Die Wassermenge variiert je nach Jahreszeit und Niederschlag: Im Frühling während der Schneeschmelze oder nach starken Regenfällen ist der Wasserfall am spektakulärsten. Dann wird die Gischt so stark, dass du selbst mit Regenjacke nass werden können!
Im Sommer, wenn die Wasserführung geringer ist, wirkt der Fall etwas ruhiger, dafür kannst du die feinen Details besser erkennen: Wie das Wasser über den Fels rinnt, wie es in der Luft zerstäubt, wie Lichtstrahlen Regenbogen in die Gischt zaubern.
Entlang des gesamten Weges
Flora & Fauna: Die verborgenen Schätze
Die Tscheppaschlucht ist nicht nur geologisch einzigartig, sondern auch ein wichtiger Lebensraum für seltene Pflanzen und Tiere.
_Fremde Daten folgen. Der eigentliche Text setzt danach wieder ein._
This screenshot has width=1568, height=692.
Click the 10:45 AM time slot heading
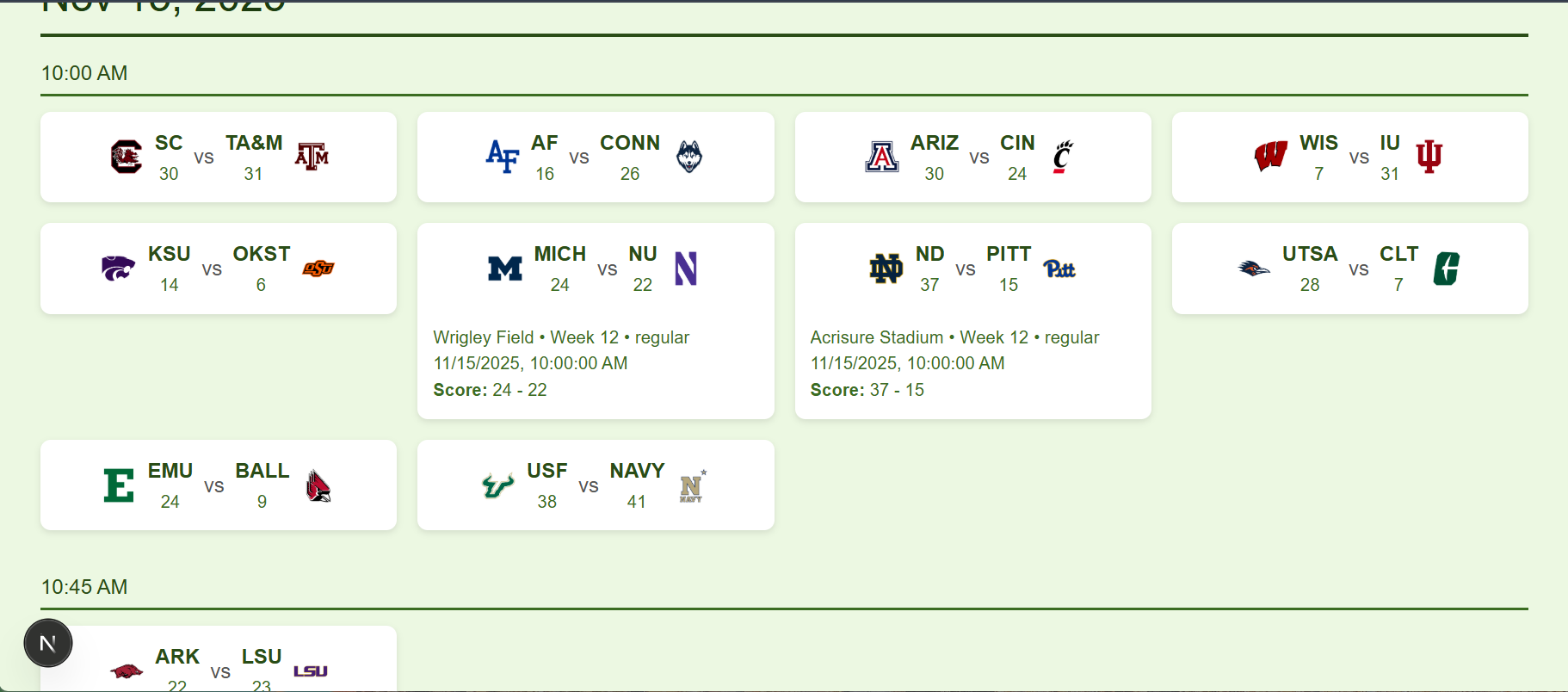(x=84, y=587)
Entlang des gesamten Weges gibt es zahlreiche Beobachtungspunkte und Informationstafeln zur einheimischen Flora und Fauna.
Die Schluchtwände sind ein Paradies für Moose, Flechten und Farne. Über 50 verschiedene Arten haben sich hier angesiedelt. Besonders bemerkenswert ist das Europäische Alpenveilchen, das im Frühling blüht und zu den geschützten Arten gehört.
Im Frühling verwandelt sich die Schlucht in ein Blütenmeer: Buschwindröschen, Leberblümchen und verschiedene Orchideenarten
säumen den Weg.

Feuersalamander
Der heimliche Star
Mit etwas Glück und einem aufmerksamen Blick entdeckenst du den Feuersalamander. Ein leuchtend gelb-schwarzer Lurch, der die feuchten Bereiche der Schlucht bewohnt. Besonders nach Regen oder in den frühen Morgenstunden ist er aktiv.
Der Feuersalamander ist streng geschützt und steht stellvertretend für viele andere seltene Arten, die in der Schlucht leben. Bitte nur beobachten und fotografieren, nicht anfassen!

Das Ende der Schlucht
Ziel erreicht
Nach etwa 2 Kilometern erreichst du das Ende der Tscheppaschlucht.
Option 1: GRATIS Bus-Rücktransport
Du kannst den GRATIS Bus-Rücktransport zum Parkplatz (mit gültiger Eintrittskarte) nutzten. Nutze dafür die Haltestelle GH Deutscher Peter.
Option 2: Verlängerung ins Bodental
Wer Zeit und Kondition hat, sollte die Wanderung ins idyllische Bodental verlängern. Von hier sind es noch etwa 5 Kilometer bis zum Gasthaus Sereinig.
Das Bodental bietet eine völlig andere Landschaft als die Schlucht: Weite Almwiesen, sanfte Hügel, Mischwald und im Hintergrund die imposanten Gipfel der Karawanken. Ein perfekter Kontrast zur Enge und Wildheit der Schlucht.
Unterwegs passierst du das mystische „Meerauge“, einen kleinen Bergsee, der je nach Lichteinfall in verschiedenen Blau- und Grüntönen schimmert.